**** Supplied entries ****

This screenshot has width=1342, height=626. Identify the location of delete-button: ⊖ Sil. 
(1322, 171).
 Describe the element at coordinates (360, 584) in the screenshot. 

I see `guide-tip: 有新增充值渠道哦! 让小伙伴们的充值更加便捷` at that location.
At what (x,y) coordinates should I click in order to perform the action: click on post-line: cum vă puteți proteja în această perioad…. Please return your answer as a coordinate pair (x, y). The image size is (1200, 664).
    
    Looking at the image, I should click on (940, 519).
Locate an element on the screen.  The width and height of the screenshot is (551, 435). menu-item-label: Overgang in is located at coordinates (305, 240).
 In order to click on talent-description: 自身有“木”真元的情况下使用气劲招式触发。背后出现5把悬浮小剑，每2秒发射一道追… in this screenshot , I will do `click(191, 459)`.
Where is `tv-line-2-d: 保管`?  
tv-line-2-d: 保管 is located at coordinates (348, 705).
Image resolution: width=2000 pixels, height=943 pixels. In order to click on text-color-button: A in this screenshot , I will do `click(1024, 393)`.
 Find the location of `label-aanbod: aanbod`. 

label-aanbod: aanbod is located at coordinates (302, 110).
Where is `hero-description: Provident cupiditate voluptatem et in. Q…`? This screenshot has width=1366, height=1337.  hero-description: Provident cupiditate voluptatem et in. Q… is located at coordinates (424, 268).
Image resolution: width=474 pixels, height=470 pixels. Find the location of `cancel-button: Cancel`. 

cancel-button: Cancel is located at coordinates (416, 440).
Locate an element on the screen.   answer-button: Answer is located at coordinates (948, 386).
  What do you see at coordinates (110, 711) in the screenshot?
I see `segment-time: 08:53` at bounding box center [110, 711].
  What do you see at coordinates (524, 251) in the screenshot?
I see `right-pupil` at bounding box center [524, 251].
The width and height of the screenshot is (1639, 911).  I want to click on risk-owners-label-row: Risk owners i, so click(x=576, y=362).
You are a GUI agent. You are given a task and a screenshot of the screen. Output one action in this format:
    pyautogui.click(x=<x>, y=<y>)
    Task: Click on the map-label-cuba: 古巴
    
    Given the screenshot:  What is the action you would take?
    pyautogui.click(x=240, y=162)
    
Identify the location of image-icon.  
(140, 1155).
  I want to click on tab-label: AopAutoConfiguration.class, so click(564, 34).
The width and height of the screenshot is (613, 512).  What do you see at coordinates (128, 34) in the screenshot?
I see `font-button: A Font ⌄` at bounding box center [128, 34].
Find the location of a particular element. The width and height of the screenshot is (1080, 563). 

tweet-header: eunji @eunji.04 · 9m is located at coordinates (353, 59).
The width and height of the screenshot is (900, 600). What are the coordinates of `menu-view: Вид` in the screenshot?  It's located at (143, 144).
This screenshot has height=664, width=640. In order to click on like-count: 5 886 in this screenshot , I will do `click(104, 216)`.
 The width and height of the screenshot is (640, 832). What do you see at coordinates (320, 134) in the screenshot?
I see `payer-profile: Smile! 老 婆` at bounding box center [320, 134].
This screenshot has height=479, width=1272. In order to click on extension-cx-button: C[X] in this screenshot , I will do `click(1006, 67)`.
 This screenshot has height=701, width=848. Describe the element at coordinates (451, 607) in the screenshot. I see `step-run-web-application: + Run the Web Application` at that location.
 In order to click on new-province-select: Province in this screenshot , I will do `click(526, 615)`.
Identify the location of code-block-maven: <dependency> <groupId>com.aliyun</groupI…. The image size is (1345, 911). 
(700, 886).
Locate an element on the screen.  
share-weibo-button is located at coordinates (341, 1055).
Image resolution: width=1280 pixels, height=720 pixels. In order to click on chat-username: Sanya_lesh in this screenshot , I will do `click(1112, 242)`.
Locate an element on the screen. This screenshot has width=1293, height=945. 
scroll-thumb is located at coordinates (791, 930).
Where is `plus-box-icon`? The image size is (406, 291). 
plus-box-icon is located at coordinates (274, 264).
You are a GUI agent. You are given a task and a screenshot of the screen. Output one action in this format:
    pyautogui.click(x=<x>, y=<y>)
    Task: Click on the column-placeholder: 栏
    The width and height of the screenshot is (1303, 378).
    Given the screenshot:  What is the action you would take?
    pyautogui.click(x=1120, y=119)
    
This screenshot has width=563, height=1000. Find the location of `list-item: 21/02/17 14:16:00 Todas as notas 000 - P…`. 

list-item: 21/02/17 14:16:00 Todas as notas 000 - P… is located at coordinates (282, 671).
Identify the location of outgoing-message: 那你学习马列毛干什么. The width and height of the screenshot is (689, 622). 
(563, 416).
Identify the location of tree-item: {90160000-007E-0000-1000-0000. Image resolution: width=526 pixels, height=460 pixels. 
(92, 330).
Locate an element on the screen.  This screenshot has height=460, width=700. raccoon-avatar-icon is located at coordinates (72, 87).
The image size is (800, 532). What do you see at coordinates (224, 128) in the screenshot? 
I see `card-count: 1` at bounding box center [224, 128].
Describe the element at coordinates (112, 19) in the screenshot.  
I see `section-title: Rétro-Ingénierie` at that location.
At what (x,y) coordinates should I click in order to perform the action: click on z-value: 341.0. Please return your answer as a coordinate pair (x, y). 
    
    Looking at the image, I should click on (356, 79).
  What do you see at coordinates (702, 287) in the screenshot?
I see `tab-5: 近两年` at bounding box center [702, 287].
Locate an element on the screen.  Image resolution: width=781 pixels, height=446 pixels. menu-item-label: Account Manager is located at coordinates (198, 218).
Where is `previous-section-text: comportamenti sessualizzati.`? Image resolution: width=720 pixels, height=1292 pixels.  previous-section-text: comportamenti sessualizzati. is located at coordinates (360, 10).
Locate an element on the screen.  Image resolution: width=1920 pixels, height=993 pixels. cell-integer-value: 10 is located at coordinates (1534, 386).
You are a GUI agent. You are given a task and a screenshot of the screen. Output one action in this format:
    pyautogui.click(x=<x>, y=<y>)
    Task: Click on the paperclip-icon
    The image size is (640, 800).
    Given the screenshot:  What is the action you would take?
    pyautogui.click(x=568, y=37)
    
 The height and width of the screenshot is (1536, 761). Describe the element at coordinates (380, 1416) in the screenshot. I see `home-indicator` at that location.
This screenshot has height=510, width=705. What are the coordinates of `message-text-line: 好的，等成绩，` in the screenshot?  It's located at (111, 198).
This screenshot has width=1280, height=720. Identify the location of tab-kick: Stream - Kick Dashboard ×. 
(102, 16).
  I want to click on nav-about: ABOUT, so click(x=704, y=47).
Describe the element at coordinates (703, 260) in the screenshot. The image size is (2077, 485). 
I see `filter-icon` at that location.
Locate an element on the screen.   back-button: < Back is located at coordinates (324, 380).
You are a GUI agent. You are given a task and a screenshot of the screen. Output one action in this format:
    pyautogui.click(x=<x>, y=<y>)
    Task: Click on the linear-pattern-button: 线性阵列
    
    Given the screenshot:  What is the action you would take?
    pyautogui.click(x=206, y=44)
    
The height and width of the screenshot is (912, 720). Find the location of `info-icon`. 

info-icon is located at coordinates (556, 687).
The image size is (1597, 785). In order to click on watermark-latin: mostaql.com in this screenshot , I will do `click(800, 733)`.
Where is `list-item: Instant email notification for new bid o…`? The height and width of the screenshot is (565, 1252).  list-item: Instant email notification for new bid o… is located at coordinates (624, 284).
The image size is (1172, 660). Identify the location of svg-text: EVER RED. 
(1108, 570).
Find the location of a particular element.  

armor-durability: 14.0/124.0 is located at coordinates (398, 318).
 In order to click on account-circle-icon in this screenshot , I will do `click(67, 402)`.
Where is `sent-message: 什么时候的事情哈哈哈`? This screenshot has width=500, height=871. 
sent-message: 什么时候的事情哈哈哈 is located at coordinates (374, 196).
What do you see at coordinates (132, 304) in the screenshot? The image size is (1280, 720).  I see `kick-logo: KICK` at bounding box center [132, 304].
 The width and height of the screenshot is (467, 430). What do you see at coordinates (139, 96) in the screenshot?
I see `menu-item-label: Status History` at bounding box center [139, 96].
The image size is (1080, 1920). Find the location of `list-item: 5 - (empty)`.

****

# Aim of the exercise:
Copy the data above word for word, from its very beginning through the line containing "label-aanbod: aanbod is".

# Reply:
This screenshot has width=1342, height=626. Identify the location of delete-button: ⊖ Sil. 
(1322, 171).
 Describe the element at coordinates (360, 584) in the screenshot. 

I see `guide-tip: 有新增充值渠道哦! 让小伙伴们的充值更加便捷` at that location.
At what (x,y) coordinates should I click in order to perform the action: click on post-line: cum vă puteți proteja în această perioad…. Please return your answer as a coordinate pair (x, y). The image size is (1200, 664).
    
    Looking at the image, I should click on (940, 519).
Locate an element on the screen.  The width and height of the screenshot is (551, 435). menu-item-label: Overgang in is located at coordinates (305, 240).
 In order to click on talent-description: 自身有“木”真元的情况下使用气劲招式触发。背后出现5把悬浮小剑，每2秒发射一道追… in this screenshot , I will do `click(191, 459)`.
Where is `tv-line-2-d: 保管`?  
tv-line-2-d: 保管 is located at coordinates (348, 705).
Image resolution: width=2000 pixels, height=943 pixels. In order to click on text-color-button: A in this screenshot , I will do `click(1024, 393)`.
 Find the location of `label-aanbod: aanbod`. 

label-aanbod: aanbod is located at coordinates (302, 110).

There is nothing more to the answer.